¿ES EL EJÉRCITO NACIONAL?

0
311
Por: Raúl Tamayo

En una agradable tertulia con mi pariente y amigo Gabriel Escobar Gaviria, a quien muchos conocen como Sófocles o Abel Méndez, por sus artículos en defensa del idioma español, nos preguntaba: ¿Qué hubiera pasado si nuestros primeros padres hubieran sido chinos?

El mismo Gabriel respondió su pregunta: “Pues estaríamos todos en el paraíso terrenal, desnudos y disfrutando de la vida sin trabajar, pues los chinos no se hubieran comido la manzana sino la culebra”.

Hasta una salida chistosa y traída a cuento en medio de una conversación seria, nos hace pensar cómo las actuaciones de los protagonistas de la historia la pueden cambiar en cualquier momento.

Esta semana la Brigada XVII del Ejército Nacional, que tiene la tarea de defender y proteger la zona de Urabá desde Carepa, Antioquia, quiso hacer una “Jornada de Salud” en el municipio de San José de Apartadó y la “Comunidad de Paz” establecida allí, no permitió el ingreso del Ejército a la población, por lo cual los miembros de la Brigada XVII tuvieron que realizar la jornada fuera de la población a un kilómetro de distancia. El Ejército, al mando del coronelGermán Rojas, iba a vacunar, a revisar las dentaduras y demás problemas de salud en la comunidad y los miembros de la organización de izquierda no lo permitieron. Bonita defensa de la comunidad hacen. ¿Qué esconderán estas comunidades en esa población que no pueda ver el Ejército?

¿Esta “Comunidad de Paz” y la “Comunidad Multieclesial” dirigida por el padre Javier Giraldo, pueden impedir que el Ejército Nacional de Colombia ingrese a una población colombiana?

Todos sabemos que los narcoguerrilleros de las Farc utilizan la población de San José de Apartadó para darles descanso y curar a sus efectivos y a ellos sí se les permite entrar y salir a su amaño de esta población, como si ella fuera parte de Venezuela o de Cuba.

Si esto sucede antes de que los encuentros de paz en La Habana produzcan algo, ya el Ejército tiene terrenos vedados por la izquierda, ¿qué irá a pasar cuando a los guerrilleros se les dé todo el poder que quieren con la disculpa de la paz?
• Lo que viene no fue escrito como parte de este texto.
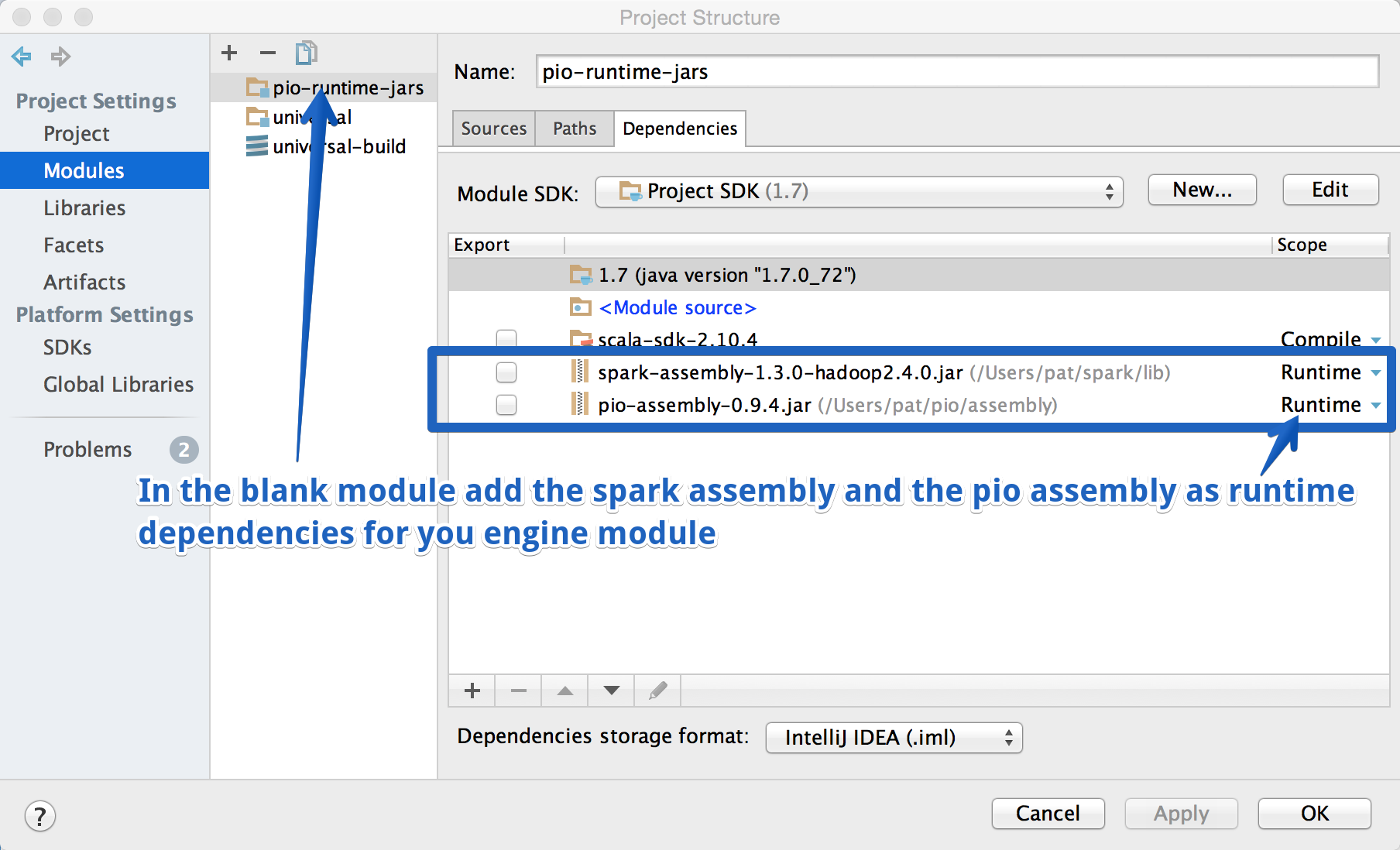Add a dependency with bottom plus button
Image resolution: width=1400 pixels, height=850 pixels.
click(472, 691)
No se nos ha olvidado que las muertes de Manuel Moya, su compañero Blandón y su hijo, se produjeron en jurisdicción de Carmen del Darién, pocos días antes de que otra “comunidad de paz” impidiera el ingreso del Ejército y de la Policía a la zona dizque porque no podían entrar armados, pero los narcoterroristas sí pudieron entrar armados a la misma zona a matar a los líderes de las comunidades negras. ¿No es eso complicidad? ¿Cómo pueden defendernos nuestras Fuerzas Armadas si los bandidos tienen acceso a escondites protegidos?

Esta actitud en contra del Ejército tiene indignada a toda la comunidad de Urabá que se movilizó y repartió volantes apoyando su Brigada XVII y sus Fuerzas Armadas.

ÑAPA. El señor Yohir Akerman, columnista de este diario, insiste en contarnos sobre lo que escribe Daniel Coronell, en atacar a la Iglesia Católica y criticar al Santo Padre, si este periódico toda la vida se ha dedicado a defender la democracia y las doctrinas de la Iglesia Católica, ¿no será que está como parche donde no hay dolor? ¿O como una cucaracha en la sopa?